View All Posts by David Crotty

Discussion

30 Thoughts on "When Crises Collide: The Tension Between Null Results and Reproducibility"

It is not clear that these two issues are crises; on the contrary both suggest opportunities for new publications. In particular, knowing what others have tried that did not seem to work could be quite useful. Perhaps we need a PLOF (Public Library of Failure). It might be a money maker.

More broadly, all of these supposed crises are aspects of a general social movement that seeks to reform science, not just science publishing. Much of it is utopian but some of it makes sense. In no case would I call it a crisis, but hype is a big part of it, as with all social movements. Things are actually progressing pretty well.

On the other hand there are lots of people who either do see these various issues as crises, or want them to become crises. No one knows where social movements will go so you are right to engage these issues here, even if you think they are overblown. Call it crowd reasoning, which is a big part of the blogosphere, perhaps its best part.

Had to laugh at PLOF!

Not sure it sends the right message, though …

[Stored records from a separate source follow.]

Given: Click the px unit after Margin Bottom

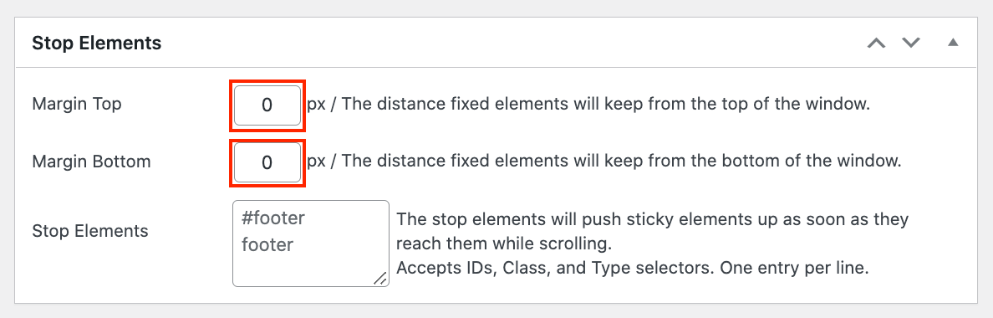Looking at the screenshot, I should coord(317,162).
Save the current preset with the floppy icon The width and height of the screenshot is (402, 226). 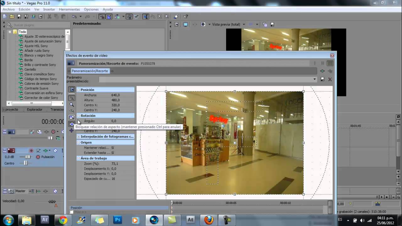[x=323, y=79]
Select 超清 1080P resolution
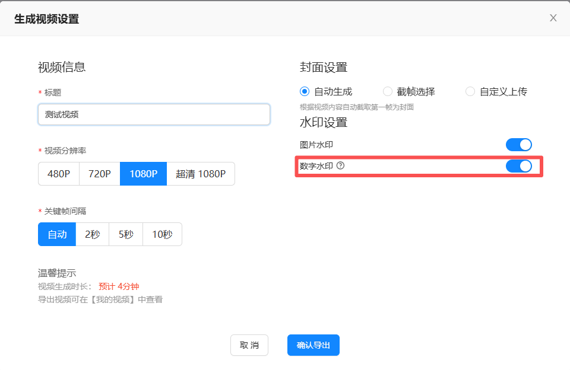The width and height of the screenshot is (570, 370). (201, 174)
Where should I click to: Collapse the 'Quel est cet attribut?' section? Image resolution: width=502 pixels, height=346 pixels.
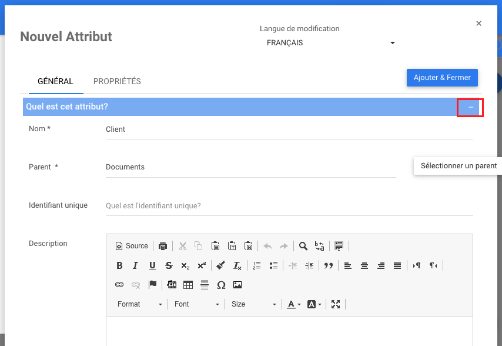(x=470, y=107)
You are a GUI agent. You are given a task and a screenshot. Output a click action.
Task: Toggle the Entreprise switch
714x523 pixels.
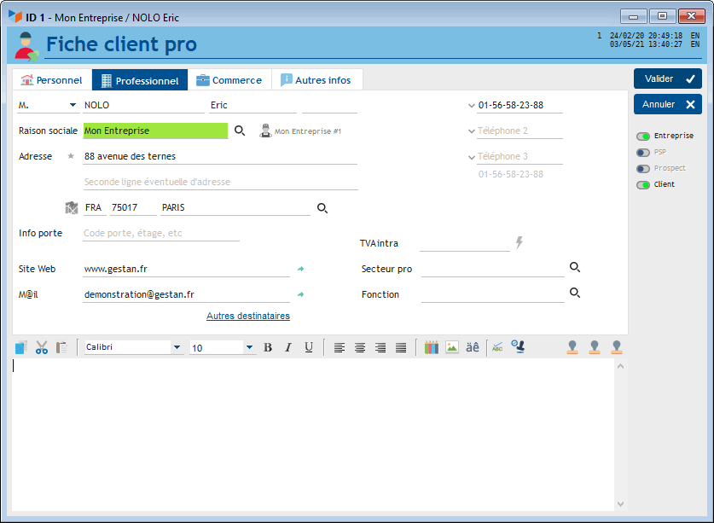coord(643,137)
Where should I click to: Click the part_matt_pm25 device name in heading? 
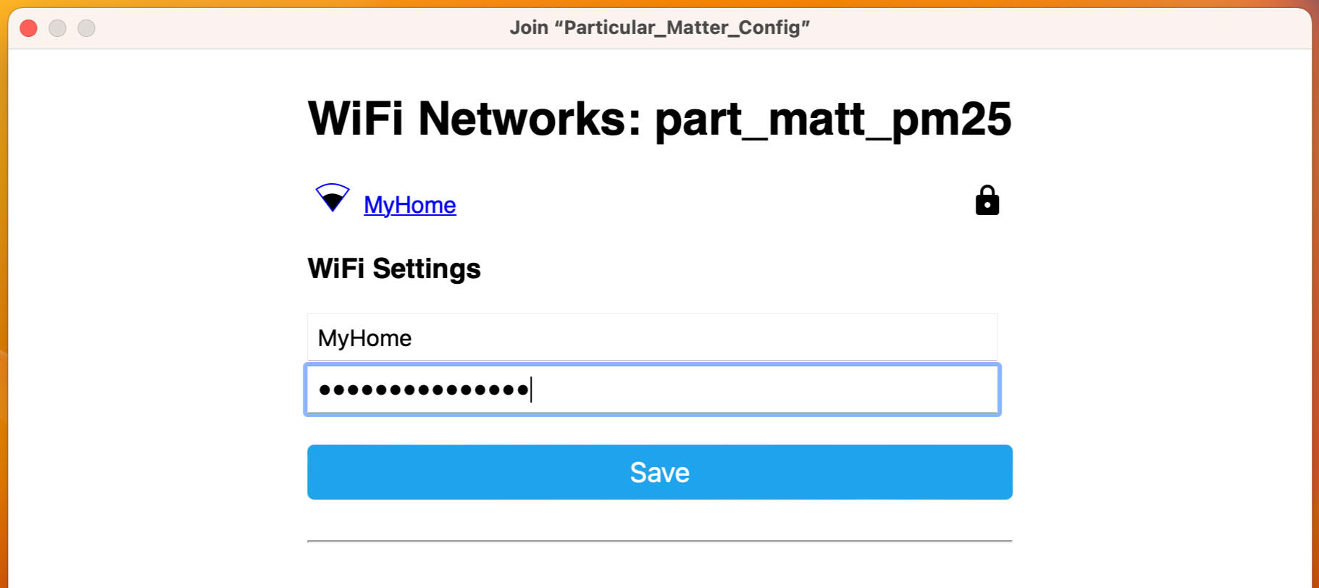coord(833,119)
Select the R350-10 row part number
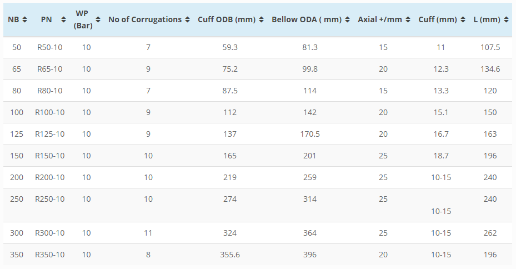516x269 pixels. pos(50,255)
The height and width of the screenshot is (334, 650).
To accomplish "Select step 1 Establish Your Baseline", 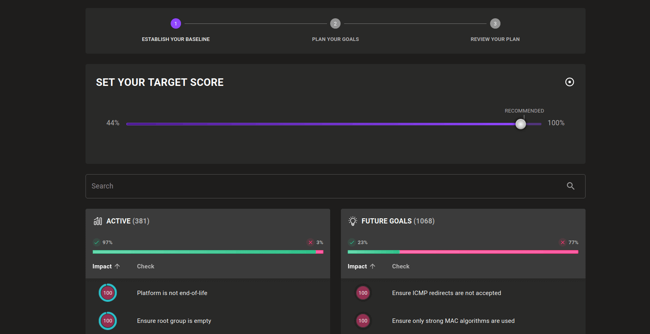I will pos(176,24).
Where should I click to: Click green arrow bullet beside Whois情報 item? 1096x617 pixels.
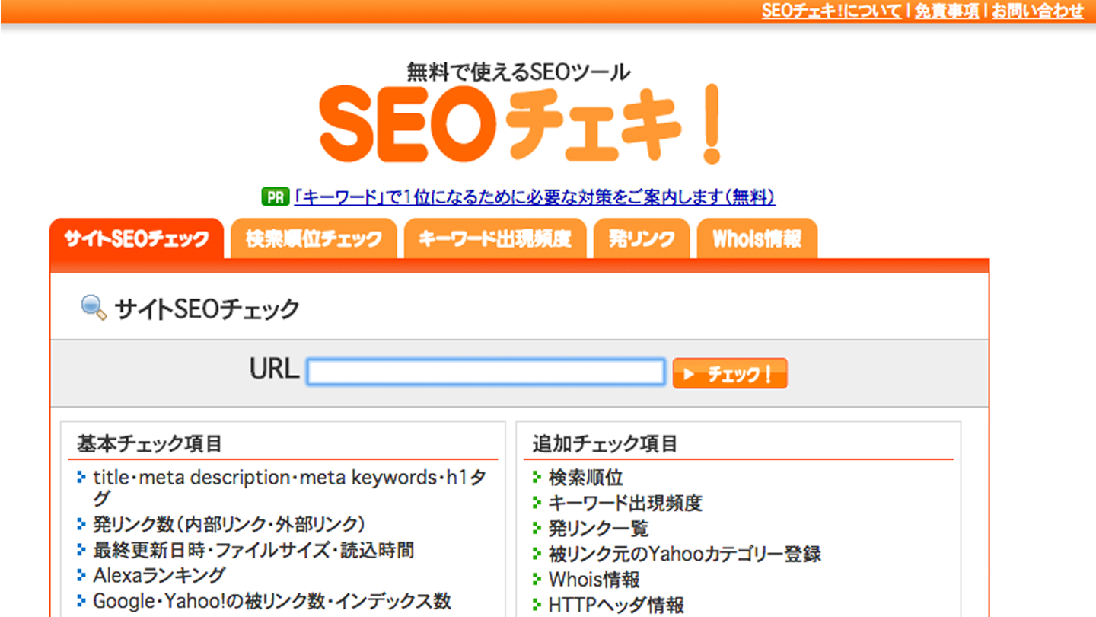(537, 580)
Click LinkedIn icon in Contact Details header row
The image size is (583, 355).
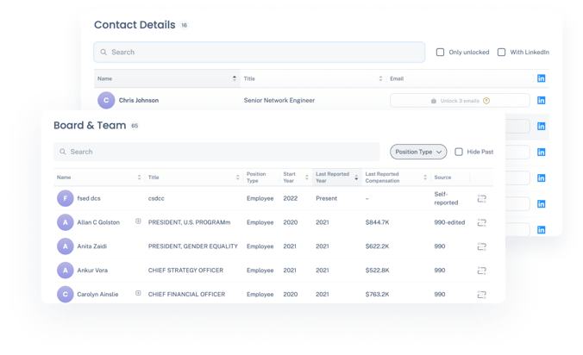tap(542, 78)
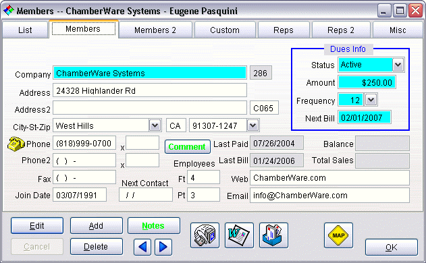Open the zip code dropdown arrow
The height and width of the screenshot is (263, 426).
point(253,125)
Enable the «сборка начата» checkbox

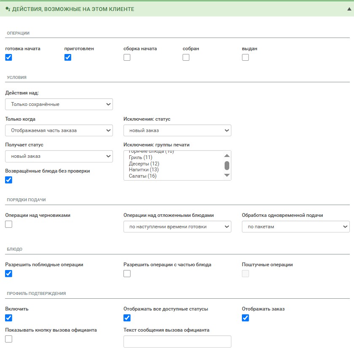127,58
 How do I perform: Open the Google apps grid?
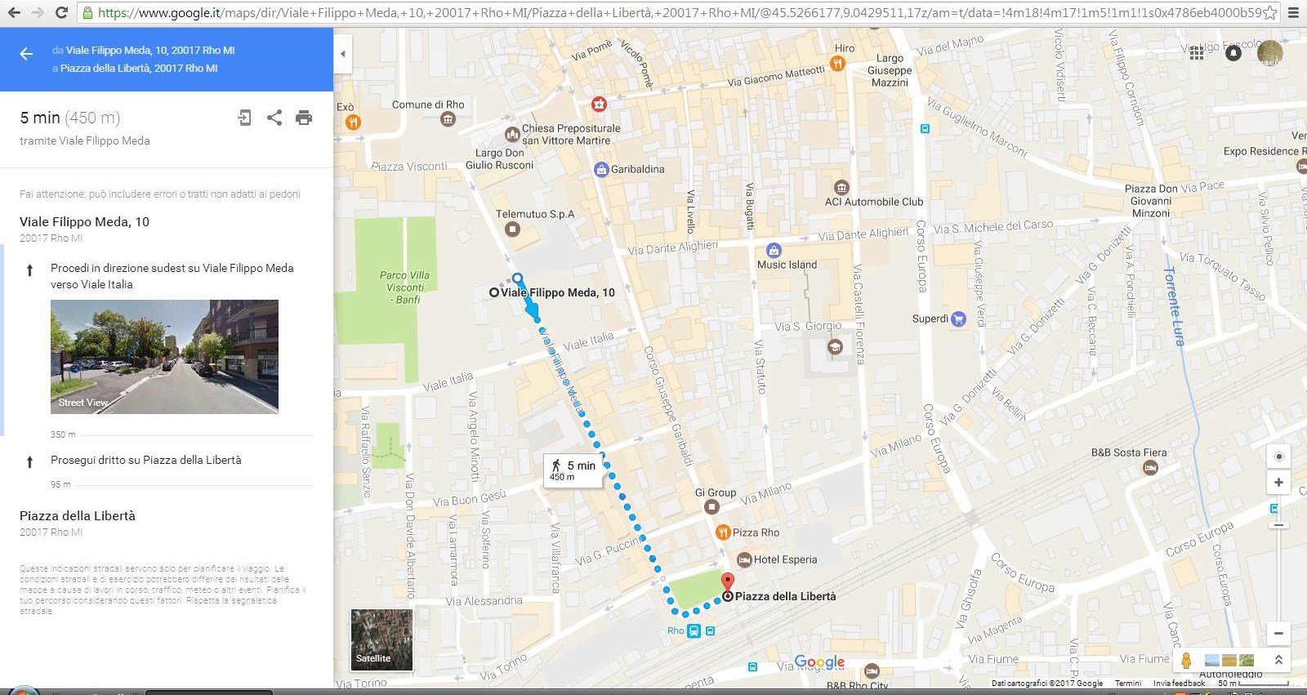pos(1197,53)
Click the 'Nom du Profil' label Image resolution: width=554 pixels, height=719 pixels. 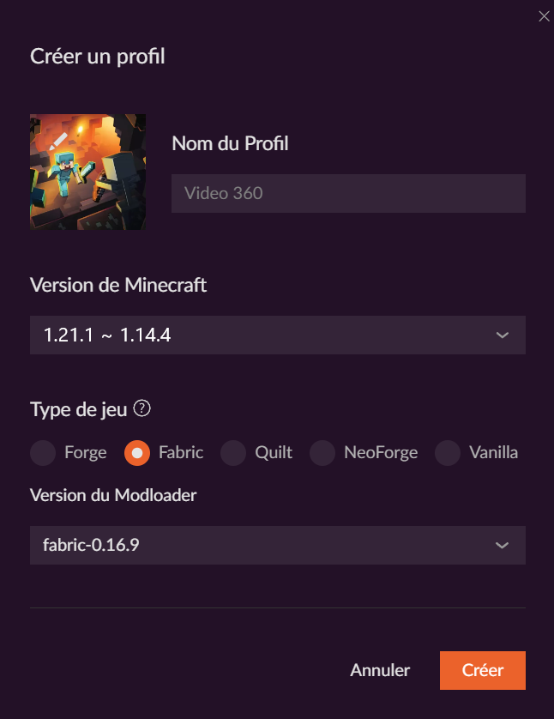point(230,143)

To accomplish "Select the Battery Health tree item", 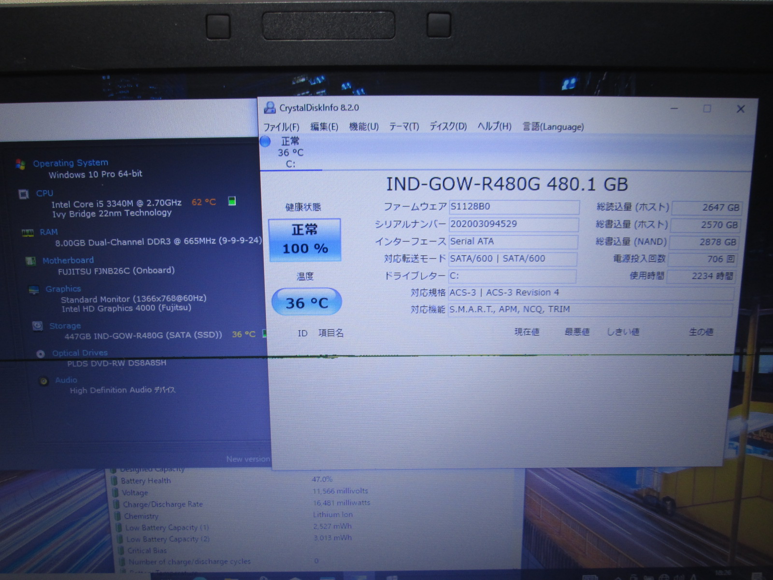I will click(145, 481).
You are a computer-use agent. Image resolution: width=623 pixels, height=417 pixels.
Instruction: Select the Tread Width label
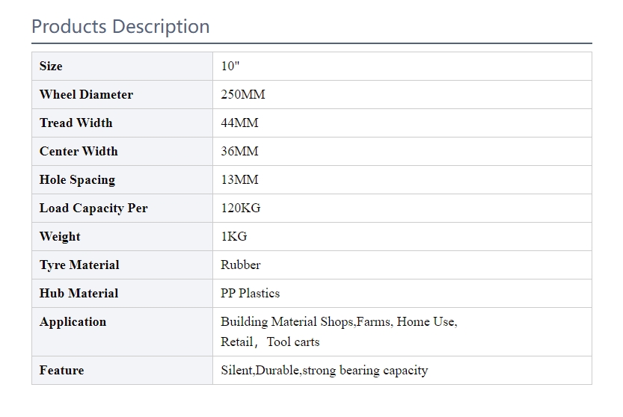[x=76, y=123]
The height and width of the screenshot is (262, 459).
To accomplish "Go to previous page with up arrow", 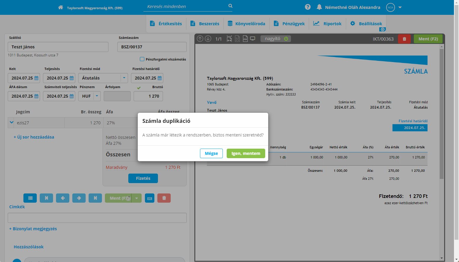I will tap(200, 39).
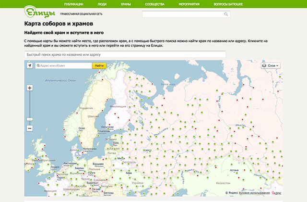The image size is (307, 202).
Task: Focus the quick temple search field
Action: (125, 55)
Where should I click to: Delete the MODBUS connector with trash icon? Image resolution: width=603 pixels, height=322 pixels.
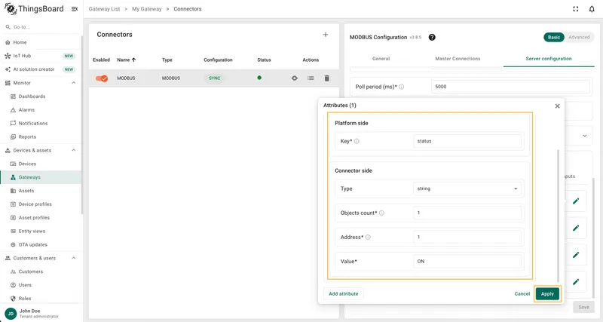326,78
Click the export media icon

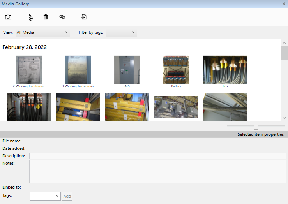(84, 17)
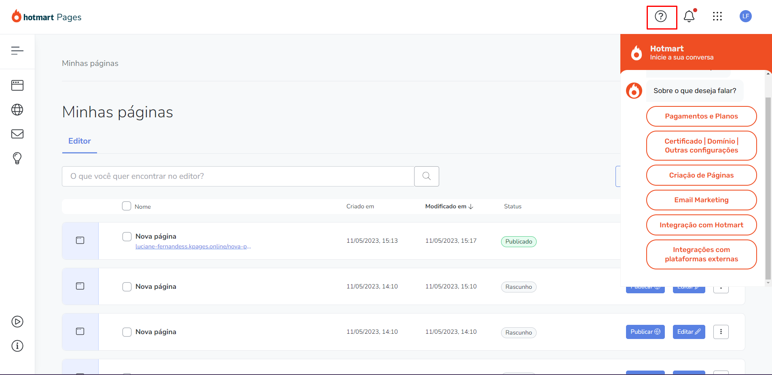
Task: Open the luciane-fernandess.kpages.online page link
Action: pyautogui.click(x=193, y=246)
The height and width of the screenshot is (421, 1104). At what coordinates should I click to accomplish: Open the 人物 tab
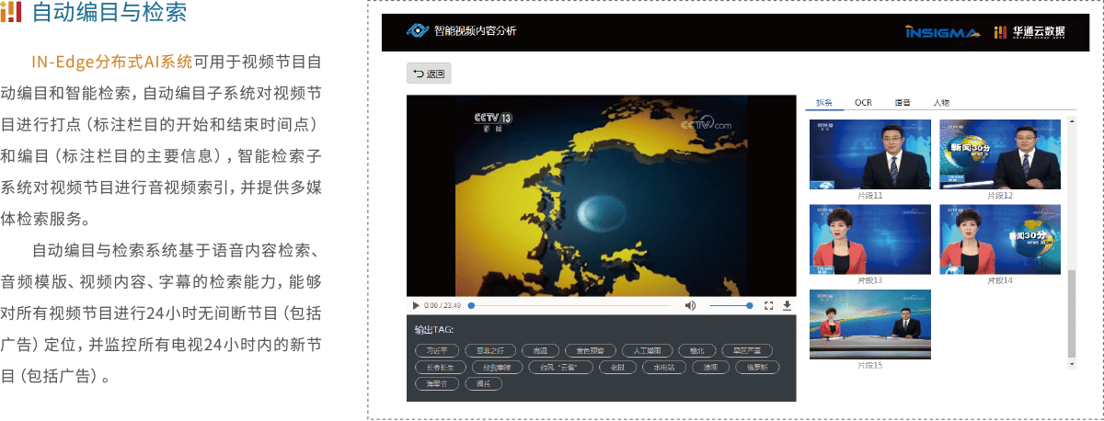940,102
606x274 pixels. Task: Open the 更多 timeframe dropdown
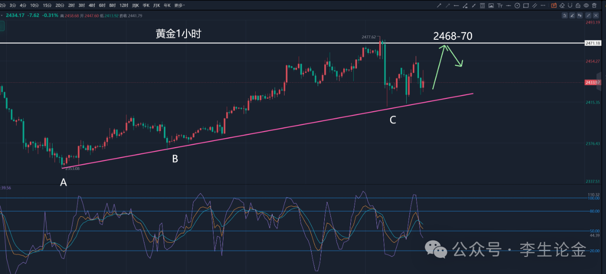179,6
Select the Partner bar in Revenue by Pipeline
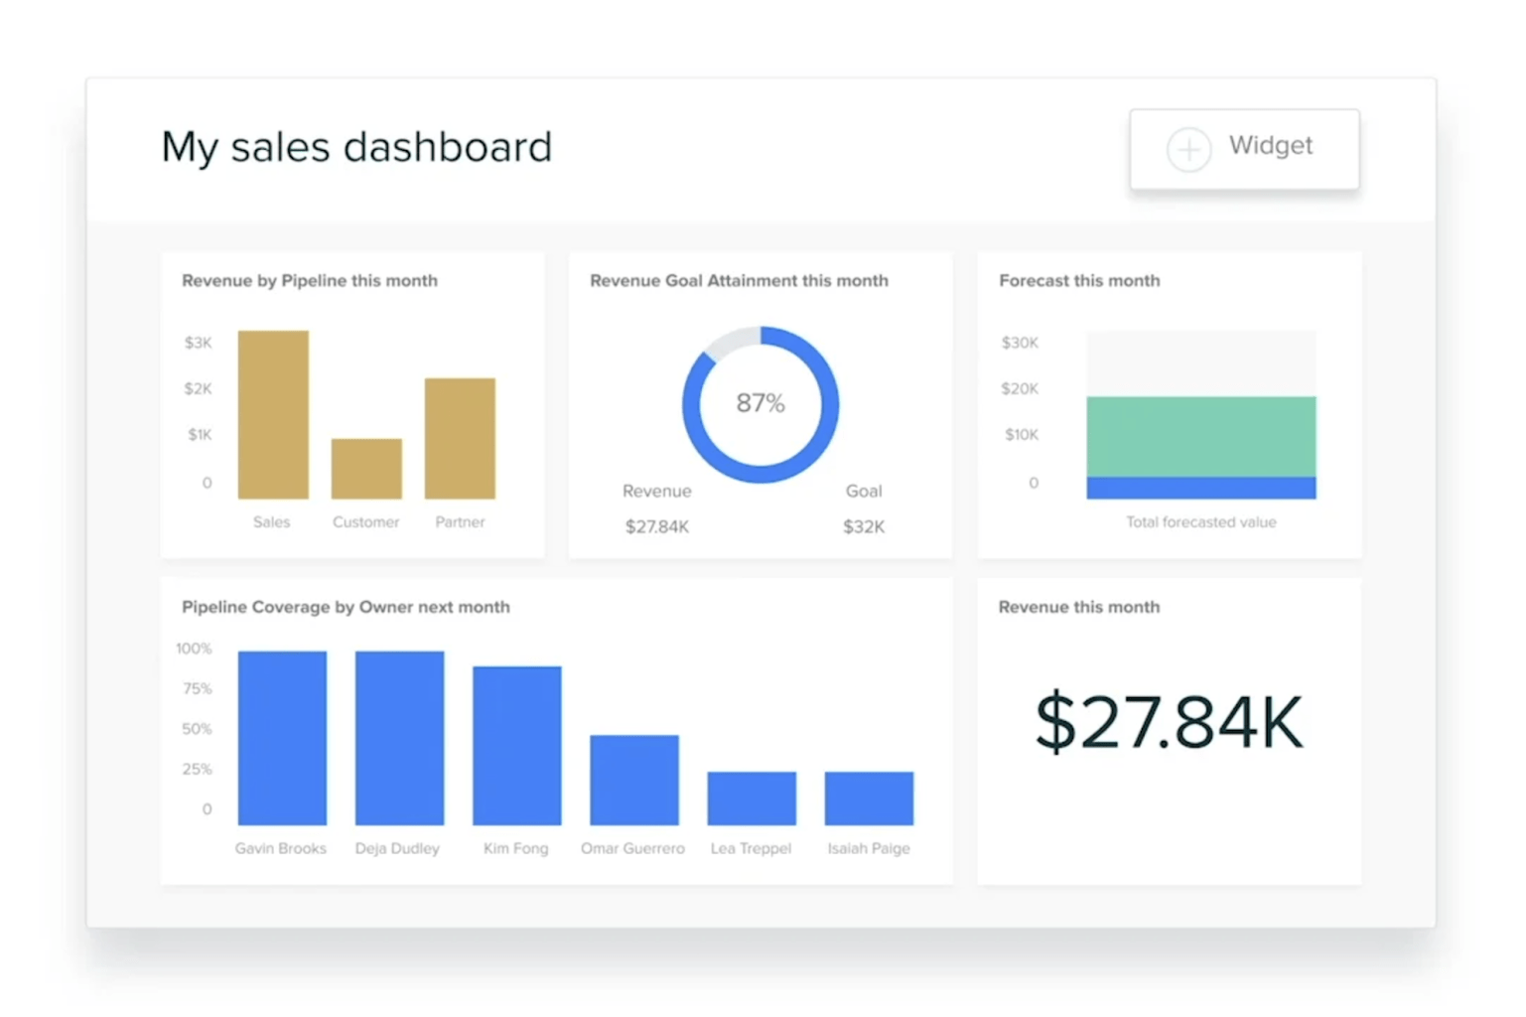 pyautogui.click(x=459, y=437)
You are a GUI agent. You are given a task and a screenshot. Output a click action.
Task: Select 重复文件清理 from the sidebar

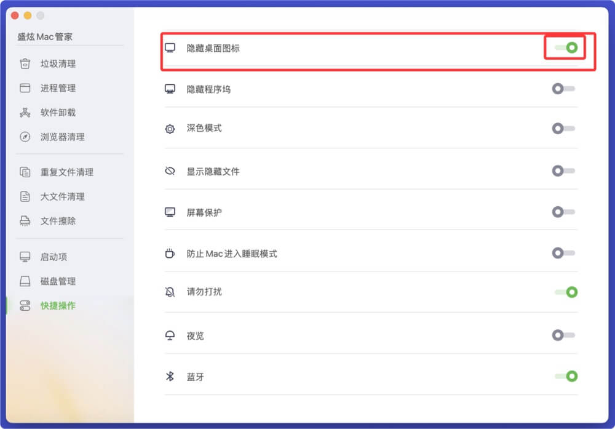[68, 172]
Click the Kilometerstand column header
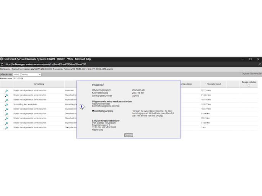 213,84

I think part of the problem here is the idea that what we call a “failed replication” is a failure. It’s not, of course: it’s perfectly legitimate new knowledge. Perhaps if it had been given a different name way back when, it would have attracted the stigma that often prevents its publication now.

Gary King from Harvard is quoted in one of the articles linked above:
““But I suspect another reason they are rarely published is that there are many, many ways to produce null results by messing up. So they are much harder to interpret.”

That’s the real problem, not some stigma–that it’s really hard to tell a legitimate null result from a screw up.

Yep, which is why it’s hard to get much out of a straightforward replication and why, as you note in another comment, it’s better to test replication by doing new tests on the conclusions drawn from an experiment rather than just directly trying to re-do someone else’s work.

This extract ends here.